* Work required *
Reproduce the following data verbatim, line for line, without any alteration.

*** Stored records

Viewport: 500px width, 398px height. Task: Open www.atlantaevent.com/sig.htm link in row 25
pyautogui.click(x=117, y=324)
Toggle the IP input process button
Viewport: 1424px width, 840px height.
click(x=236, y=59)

******

* Correct result *
Viewport: 500px width, 398px height. Task: Open www.atlantaevent.com/sig.htm link in row 25
pyautogui.click(x=117, y=324)
Toggle the IP input process button
Viewport: 1424px width, 840px height.
click(x=236, y=59)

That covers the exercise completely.